Dataset entries:
====

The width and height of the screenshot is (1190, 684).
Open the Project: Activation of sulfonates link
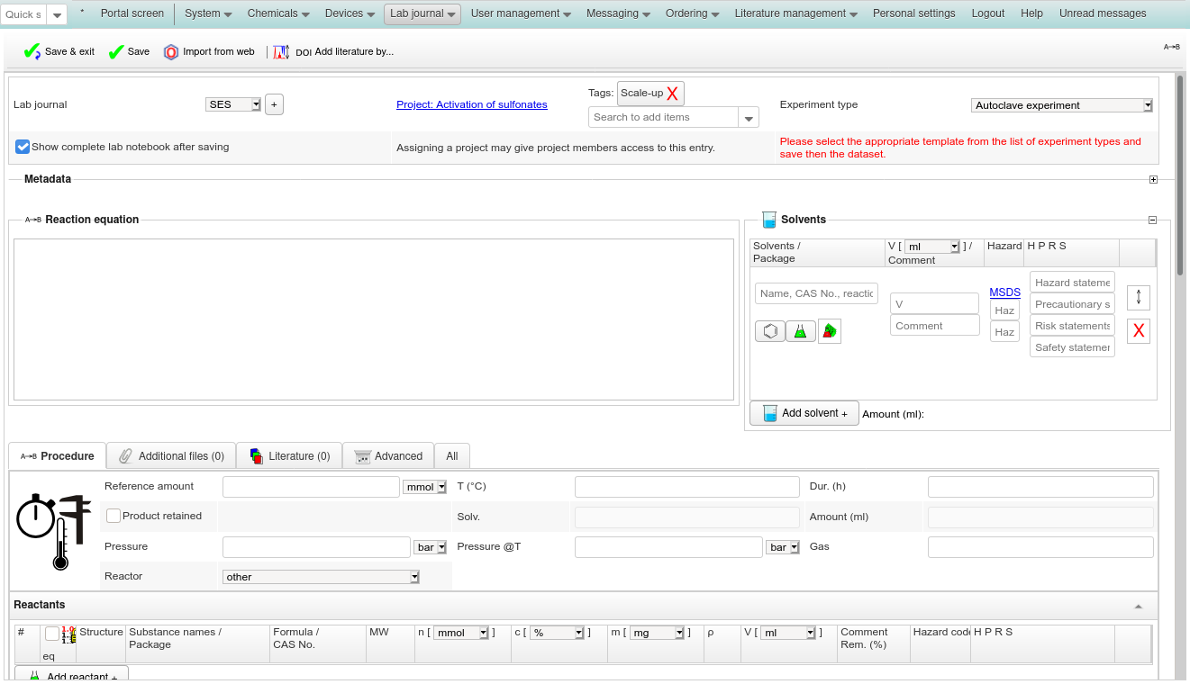point(472,104)
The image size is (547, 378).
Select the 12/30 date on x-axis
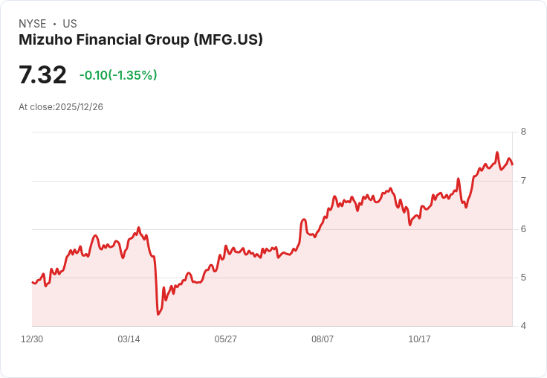(x=32, y=339)
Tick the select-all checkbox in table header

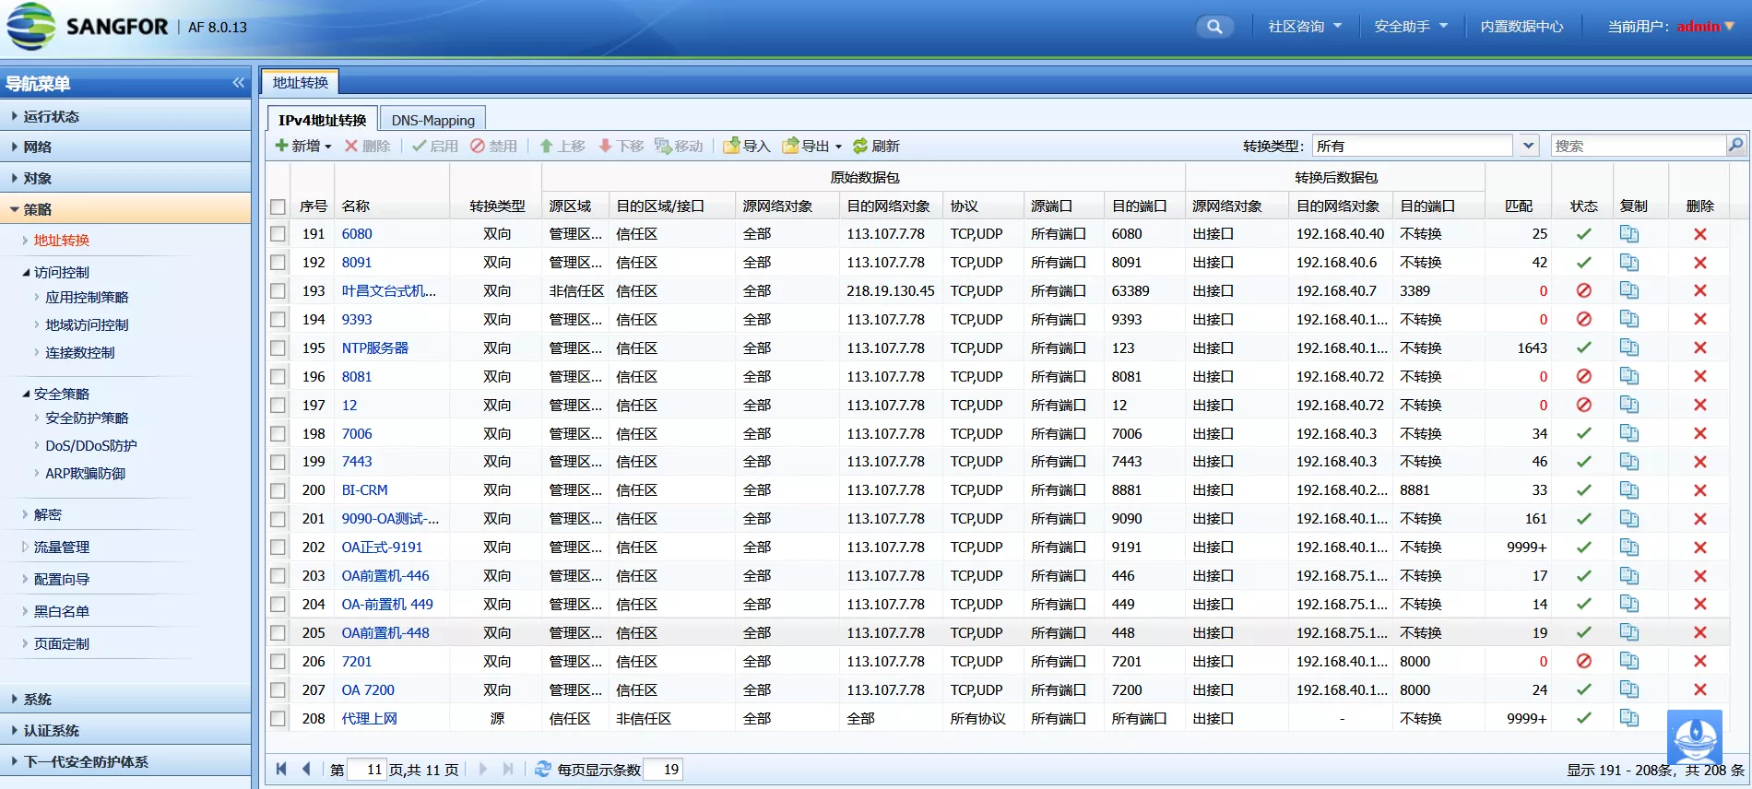pyautogui.click(x=278, y=206)
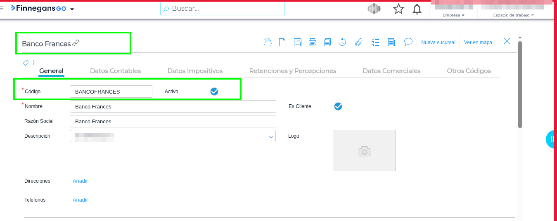Image resolution: width=557 pixels, height=221 pixels.
Task: Create a new record with the new document icon
Action: (x=283, y=42)
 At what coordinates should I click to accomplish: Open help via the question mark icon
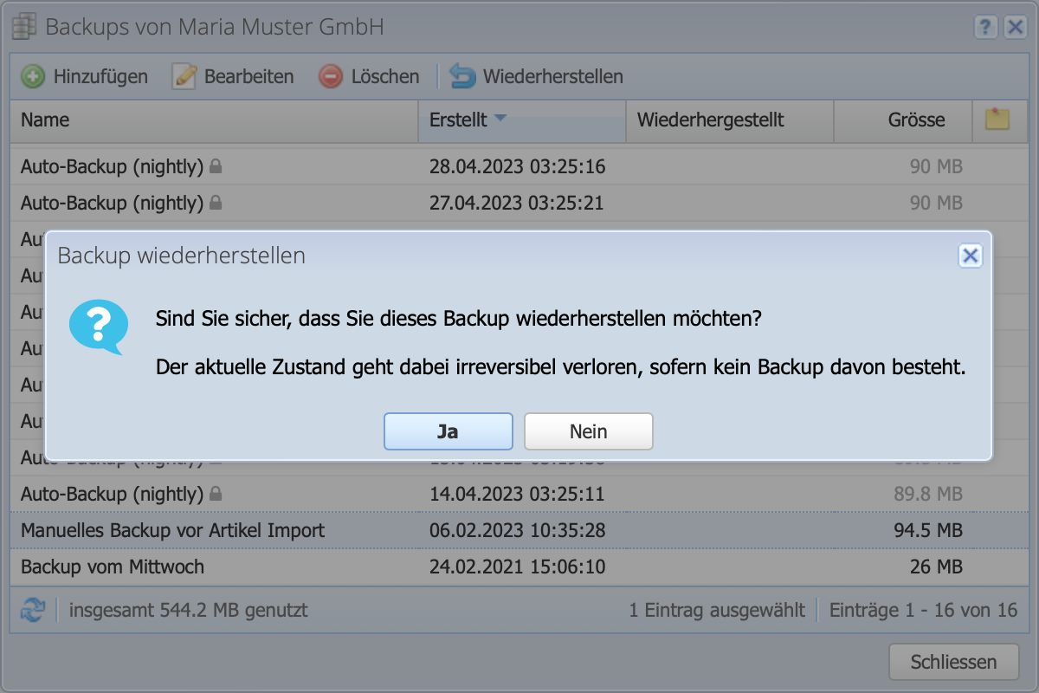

====

* _Activity_
An exact copy of all entries is needed, with no pictures in it.

* _Solution to this task_
The width and height of the screenshot is (1190, 684).
Open the Project: Activation of sulfonates link
point(472,104)
The image size is (547, 378).
Select the 12/30 date on x-axis
(x=32, y=339)
Tick the select-all checkbox in table header

pyautogui.click(x=278, y=206)
Image resolution: width=557 pixels, height=221 pixels.
Task: Create a new record with the new document icon
Action: (x=283, y=42)
 At what coordinates should I click to accomplish: Open help via the question mark icon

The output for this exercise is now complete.